Mayor of the City of Greater Bendigo
- In office 2013–2014
- Preceded by: Lisa Ruffell
- Succeeded by: Peter Cox

Councillor of the City of Greater Bendigo for Lockwood Ward
- In office 2012–2016

Councillor of the City of Greater Bendigo for Kangaroo Flat Ward
- In office 2008–2012
- Preceded by: David Jones
- Succeeded by: Ward Abolished

Councillor of the Shire of Romsey for Lancefield Riding

Personal details
- Born: 10 May 1945
- Died: 19 October 2024 (aged 79)
- Spouse: Betty McPherson ​(m. 1964)​
- Children: 5

= Barry Lyons (mayor) =

Bendigo politician (1945–2024)

Laurence "Barry" Lyons (10 May 1945 – 19 October 2024) was an Australian politician who served as mayor of the City of Greater Bendigo from 2013 to 2014, as a councillor of the City of Greater Bendigo from 2008 to 2016, and as a councillor of the Shire of Romsey in the 1970s.

==Political career==
Lyons served as a member of the Shire of Romsey council in the 1970s, as a councillor for Lancefield Riding.
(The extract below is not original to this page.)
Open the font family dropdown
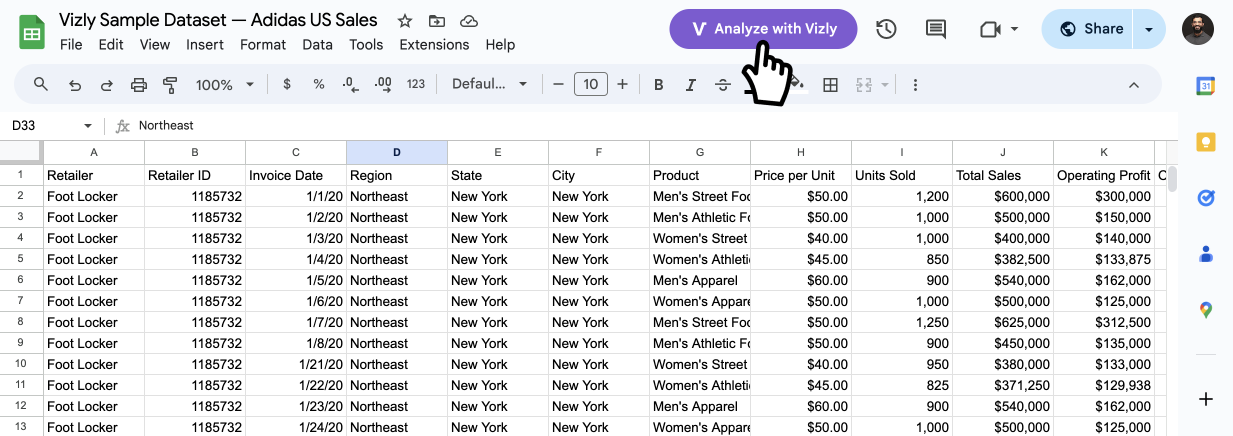Image resolution: width=1233 pixels, height=436 pixels. [x=490, y=85]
Lyons was first elected to the City of Greater Bendigo council in the 2008 election in the Kangaroo Flat Ward, achieving 42.04% of the primary vote and 51.76% of the two-candidate preferred vote, defeating incumbent councillor and former mayor David Jones.
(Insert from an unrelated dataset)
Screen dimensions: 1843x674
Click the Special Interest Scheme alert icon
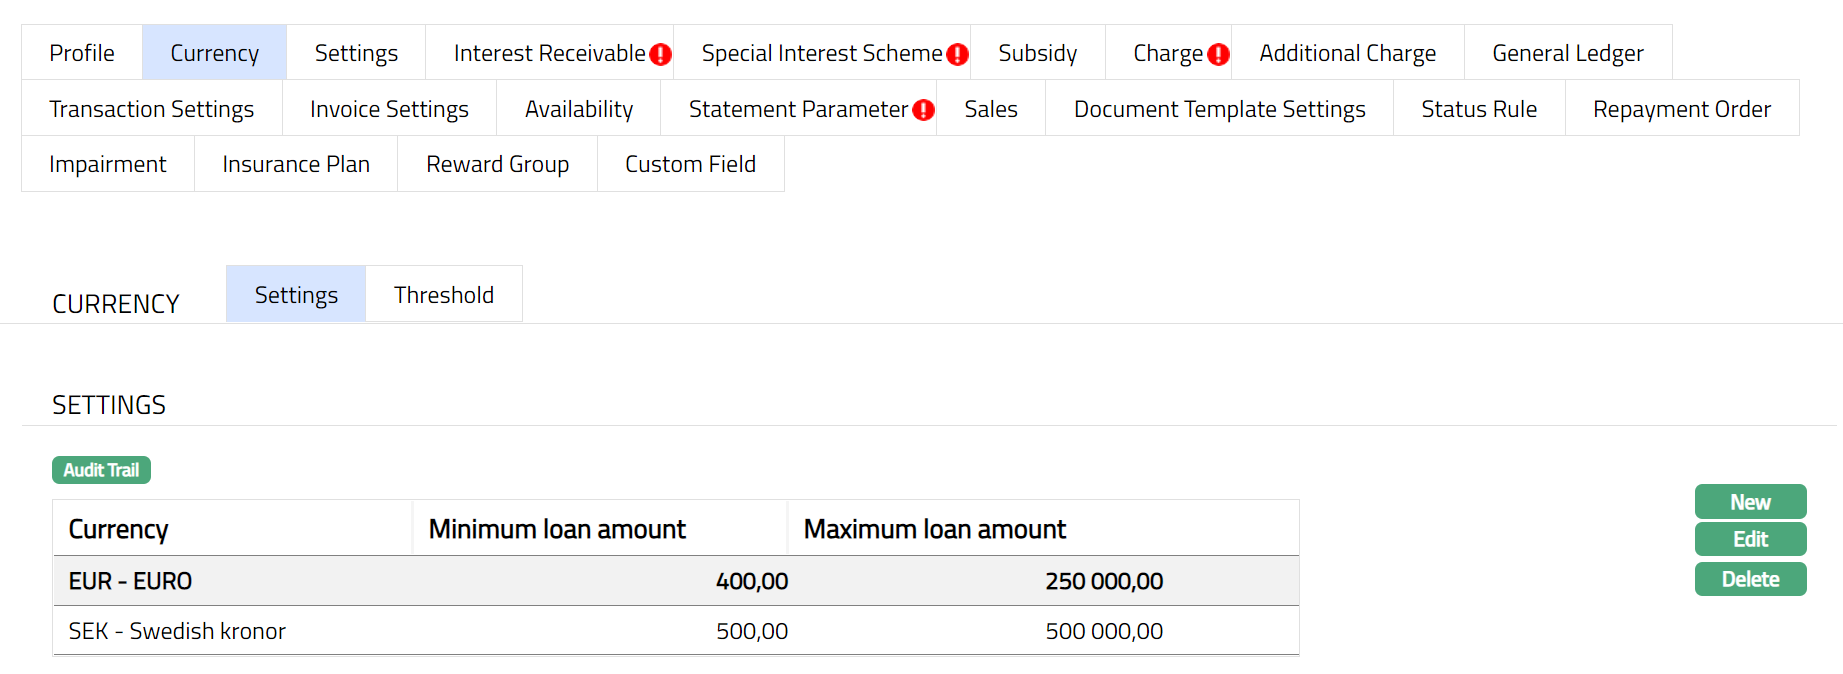[957, 54]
In the 2012 election, Lyons contested the Lockwood Ward after new three-ward structure was introduced. He was elected with 12.66% of the vote.

In November 2013, Lyons was elected mayor by the council for a one-year term. He held the role during a period that included significant public debate over the proposed construction of a mosque in the city. Lyons oversaw the development and completion of several infrastructure projects, including the Kangaroo Flat Leisure Centre (now Gurri Wanyarra) indoor pool, the redevelopment of the Bendigo Library, and the expansion of the Bendigo Art Gallery. He was involved in collaboration between local and state governments to support regional development, including sporting facility upgrades and investment initiatives.
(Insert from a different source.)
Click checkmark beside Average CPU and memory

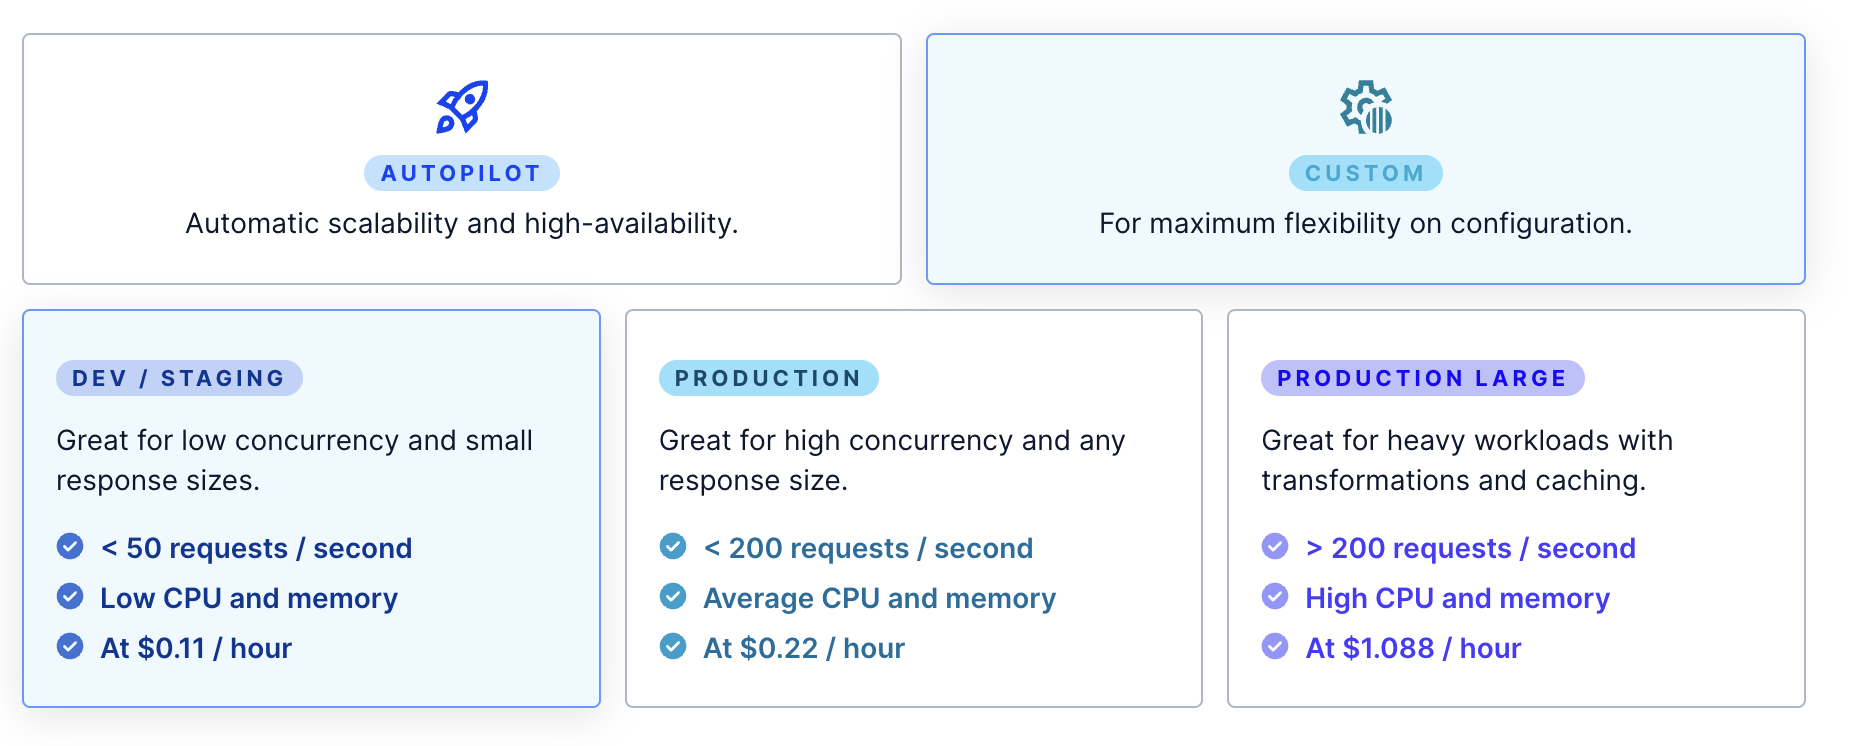673,597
In the 2016 election, Lyons lost his seat after winning only 9.78% of the primary vote. Lyons once again contested Lockwood Ward in the 2020 election, achieving 13.42% of the primary vote, but failed to win a seat.

== Personal life ==
Lyons married Betty McPherson on 30 October 1964. They had five children. In November 2023, Lyons was diagnosed with motor neuron disease. He died on 19 October 2024, aged 79, shortly before his 60th wedding anniversary.